Dependence of the force on the indentation depth plotted logarithmically: the exact solution of the Hertzian problem, results of the classical one-dimensional equivalent system with a discretization step size of \( \Delta x \), and the results for the one-dimensional equivalent model with a stiffness according to (15.2)

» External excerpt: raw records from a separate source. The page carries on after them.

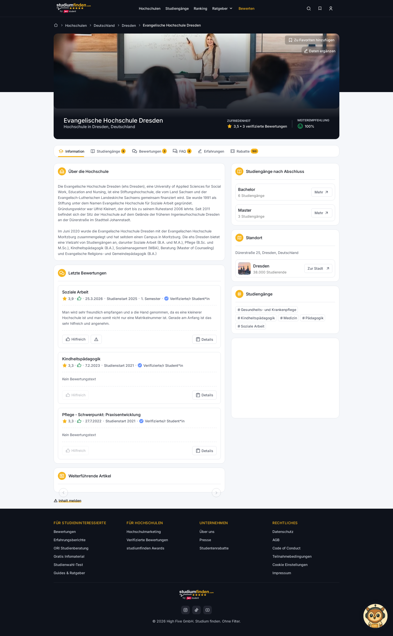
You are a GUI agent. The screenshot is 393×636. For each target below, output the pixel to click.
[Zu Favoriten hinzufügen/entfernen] (311, 40)
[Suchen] (308, 8)
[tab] (71, 151)
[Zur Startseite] (56, 25)
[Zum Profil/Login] (330, 8)
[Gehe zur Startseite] (74, 8)
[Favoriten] (319, 8)
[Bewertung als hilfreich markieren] (75, 339)
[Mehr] (321, 192)
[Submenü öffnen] (223, 8)
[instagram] (185, 609)
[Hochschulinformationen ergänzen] (319, 51)
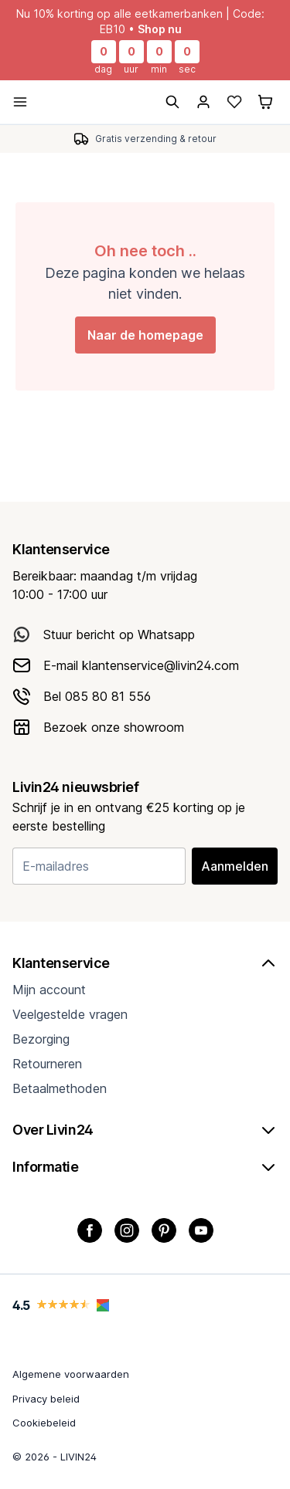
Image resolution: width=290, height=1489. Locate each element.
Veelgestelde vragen (70, 1014)
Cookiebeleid (44, 1422)
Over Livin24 (145, 1130)
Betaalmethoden (59, 1088)
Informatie (145, 1167)
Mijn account (49, 989)
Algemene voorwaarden (70, 1374)
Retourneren (47, 1064)
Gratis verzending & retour (156, 138)
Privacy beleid (46, 1399)
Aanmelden (234, 866)
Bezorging (41, 1039)
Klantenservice (145, 963)
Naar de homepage (145, 335)
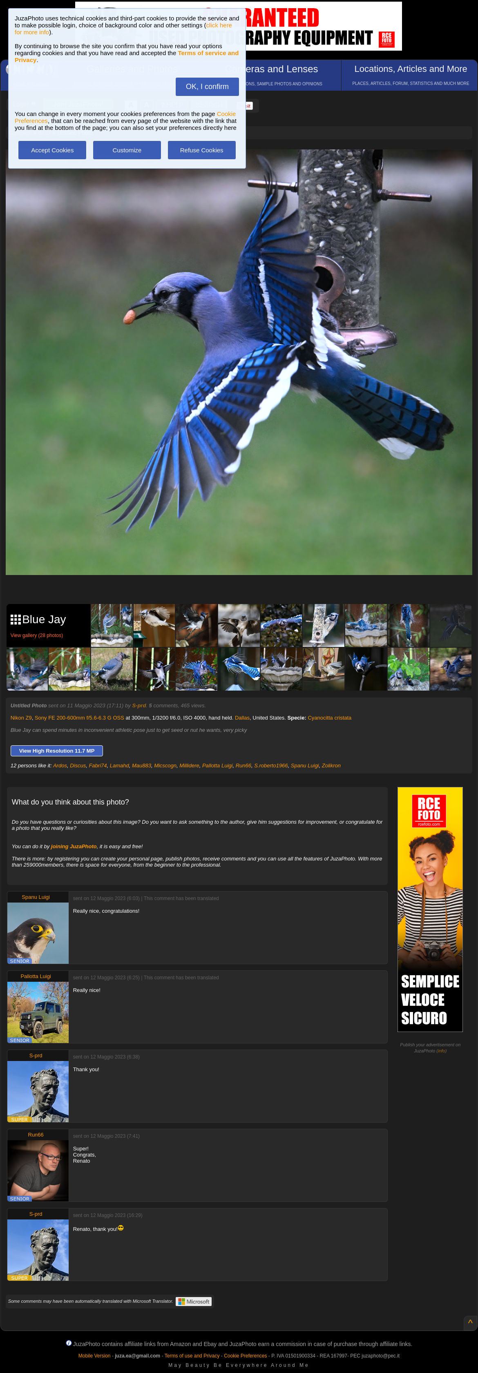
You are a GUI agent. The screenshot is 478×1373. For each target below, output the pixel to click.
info (441, 1050)
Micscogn (165, 765)
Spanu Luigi (305, 765)
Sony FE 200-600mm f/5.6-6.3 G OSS (79, 718)
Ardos (60, 765)
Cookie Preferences (245, 1356)
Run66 (243, 765)
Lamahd (119, 765)
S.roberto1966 (271, 765)
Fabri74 (98, 765)
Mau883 (141, 765)
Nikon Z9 (21, 718)
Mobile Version (94, 1356)
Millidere (189, 765)
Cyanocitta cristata (329, 718)
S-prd (139, 705)
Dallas (242, 718)
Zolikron (331, 765)
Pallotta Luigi (217, 765)
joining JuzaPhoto (74, 846)
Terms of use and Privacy (192, 1356)
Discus (78, 765)
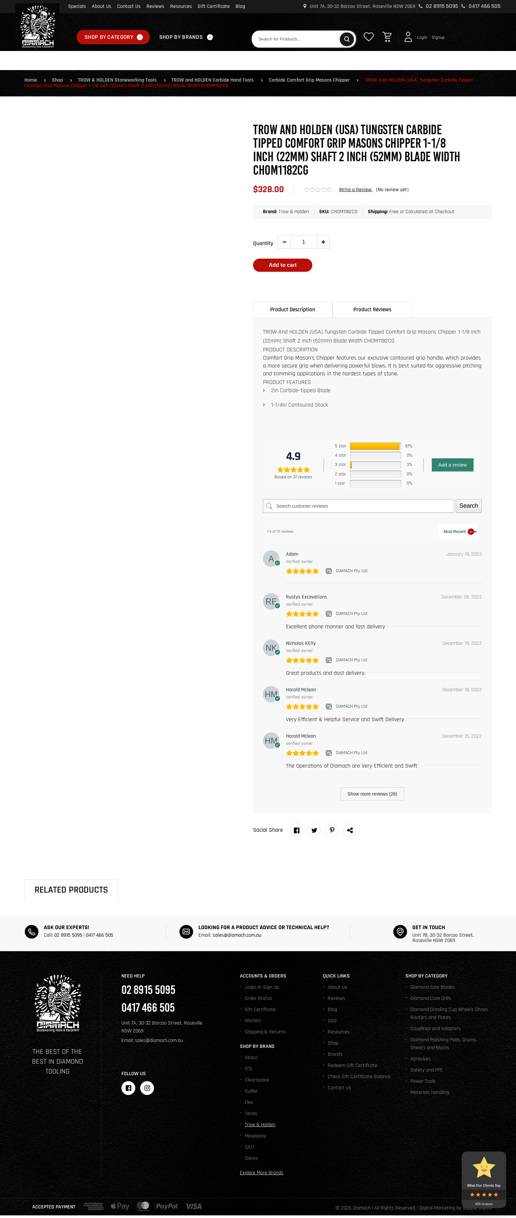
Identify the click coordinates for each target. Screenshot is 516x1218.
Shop (58, 82)
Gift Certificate (214, 6)
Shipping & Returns (265, 1034)
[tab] (293, 312)
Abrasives (420, 1061)
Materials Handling (429, 1095)
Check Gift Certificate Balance (359, 1079)
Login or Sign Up (262, 989)
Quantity (263, 245)
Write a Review (356, 191)
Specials (77, 6)
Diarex (251, 1160)
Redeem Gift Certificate (352, 1068)
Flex (249, 1105)
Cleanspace (257, 1082)
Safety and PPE (426, 1072)
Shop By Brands (181, 37)
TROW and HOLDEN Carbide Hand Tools (217, 82)
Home (30, 82)
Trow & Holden (260, 1127)
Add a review (452, 467)
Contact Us (129, 6)
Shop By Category (109, 37)
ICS (248, 1071)
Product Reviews (372, 312)
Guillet (251, 1093)
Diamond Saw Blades (432, 989)
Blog (240, 6)
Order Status (258, 1001)
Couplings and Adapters (435, 1031)
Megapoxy (255, 1138)
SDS (332, 1023)
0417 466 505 (481, 6)
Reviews (155, 6)
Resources (181, 6)
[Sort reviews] (458, 534)
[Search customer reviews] (358, 509)
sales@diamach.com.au (237, 937)
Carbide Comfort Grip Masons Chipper (314, 82)
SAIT (249, 1149)
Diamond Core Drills (430, 1001)
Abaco (251, 1060)
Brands (335, 1056)
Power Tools (423, 1083)
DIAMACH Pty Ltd (351, 573)
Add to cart (283, 267)
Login (422, 37)
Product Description (293, 312)
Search (468, 508)
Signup (438, 37)
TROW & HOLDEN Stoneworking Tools (120, 82)
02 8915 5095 (438, 6)
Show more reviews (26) (372, 796)
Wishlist (253, 1023)
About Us (101, 6)
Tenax (251, 1116)
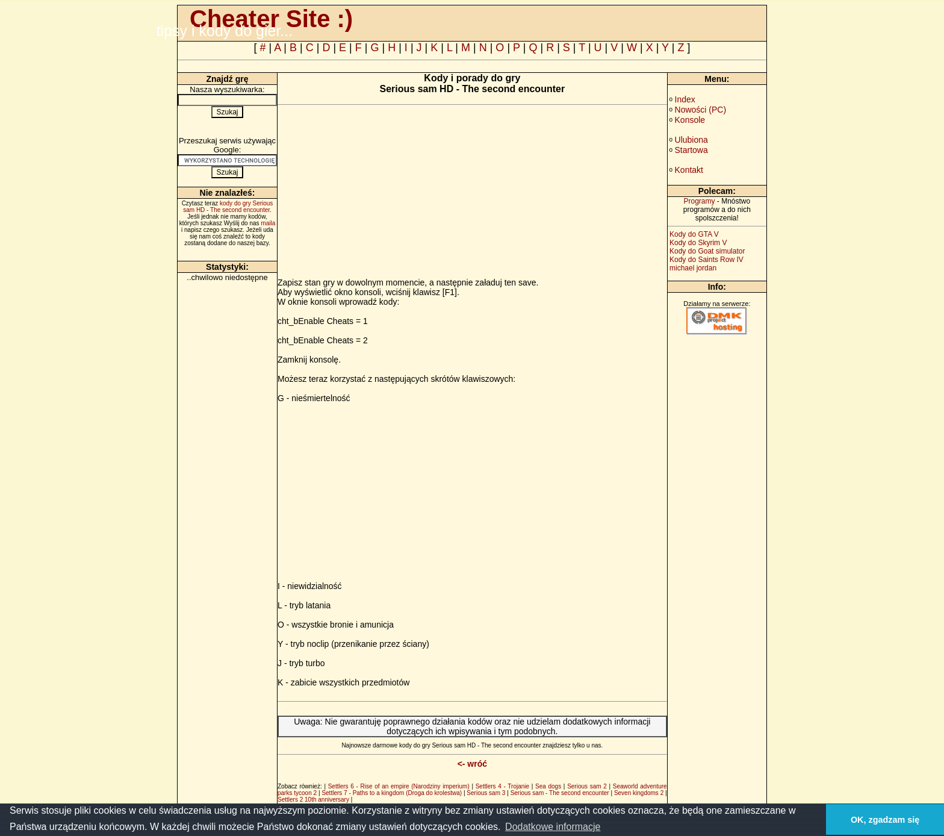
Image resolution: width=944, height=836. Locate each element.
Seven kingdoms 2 (638, 793)
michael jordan (692, 268)
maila (268, 223)
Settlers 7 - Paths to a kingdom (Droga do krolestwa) (391, 793)
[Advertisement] (379, 193)
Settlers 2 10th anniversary (313, 799)
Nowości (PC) (701, 109)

15.4 Coupling with the Microscale for the Case of a Randomly Rough, Fractal Surface

In Chap. 10, we have investigated fractal surfaces and seen that they follow a power law for asymptotically small forces (or indentation depths). For a fractal surface with a length L and a roughness h, the force as a function of indentation depth is determined according to Eq. (10.48):

$$ F(d) = E^{*} h^{{ - \frac{1}{H}}} L\left( {1.9412\frac{H}{{\left( {H + 1} \right)^{2} }}} \right)^{{\frac{H + 1}{H}}} d^{{\frac{H + 1}{H}}} . $$

(15.3)

We obtain the critical indentation depth when the stiffness corresponds exactly to that of a single linear spring. According to this, the following results from (10.30):

$$ k_{krit} =\Delta xE^{*} = \overline{{k_{krit} }} 1.1419E^{*} L = \frac{{1.9412E^{*} L}}{H + 1}\left( {\frac{{F_{krit} }}{{E^{*} hL}}} \right)^{{\frac{1}{H + 1}}} . $$

(15.4)

From this, it follows that

$$ F_{krit} = E^{*} hL\left( {\frac{H + 1}{1.9412L}\Delta x} \right)^{H + 1} . $$

(15.5)

Insertion into (15.3) results in the critical indentation depth

$$ u_{z,j}^{(0)} = \frac{{\left( {H + 1} \right)^{2} }}{1.9412H}\left( {\frac{H + 1}{1.9412}\frac{{\Delta x}}{L}} \right)^{H} h. $$

(15.6)

In order to correctly map the asymptotic behavior, the force of a single spring, for small indentation depths, has to be defined accordingly to (15.3) while for larger indentation depths, a linear behavior should be valid. Accordingly, we define

$$ f_{i} = E^{*} \left\{ {\begin{array}{*{20}l} {h^{{ - \frac{1}{H}}} L\left( {\frac{1.9412H}{{\left( {H + 1} \right)^{2} }}} \right)^{{\frac{H + 1}{H}}} u_{z,i}^{{\frac{H + 1}{H}}} ,} \hfill & {{\text{if}}\quad u_{z,i} < u_{z,i}^{(0)} } \hfill \\ { - \left[ {\frac{H + 1}{H}} \right]\left( {\frac{H + 1}{1.9412}\frac{{\Delta x}}{L}} \right)^{H} \frac{{\Delta xh}}{1.9412} +\Delta xu_{z,i} ,} \hfill & {{\text{if}}\quad u_{z,i} \ge u_{z,i}^{(0)} } \hfill \\ \end{array} } \right.. $$

(15.7)

Figure 15.2 shows, analogously to Fig. 15.1, the curve of the normal force with respect to the indentation depth for the linear standard model (dotted blue line) and with the definition of the single spring according to (15.7). The expected approximation in the domain of asymptotically small indentations (10.48) is shown as a dotted line.

Fig. 15.2

Dependence of the force on the indentation depth plotted logarithmically for fractally rough lines. Approximate numerical solution for the average of many surface realizations according to Eq. (15.3), numerical results using the reduction method and the reduction method with a non-linear spring behavior according to Eq. (15.7). The bend in the blue curve for small indentation depths can be corrected using the non-linear spring behavior. Data from the plot are N = 2,049, H = 1

We have seen that the behavior on the microscales can be “coupled” to the reduction method by allowing a single spring to behave non-linearly in the domain of small indentations. In addition to the possibility of reducing the discretisation step to account for known problems, this procedure can also be used to integrate models below the scales of continuum mechanics, or to represent a cut-off domain of shorter wavelengths. Surface spectra that exhibit such a cut-off are microscopically smooth below this wavelength. This means that they form effectively the smallest possible asperities with a characteristic radius of curvature so that the Hertzian behavior can be used, as in Eq. (15.2).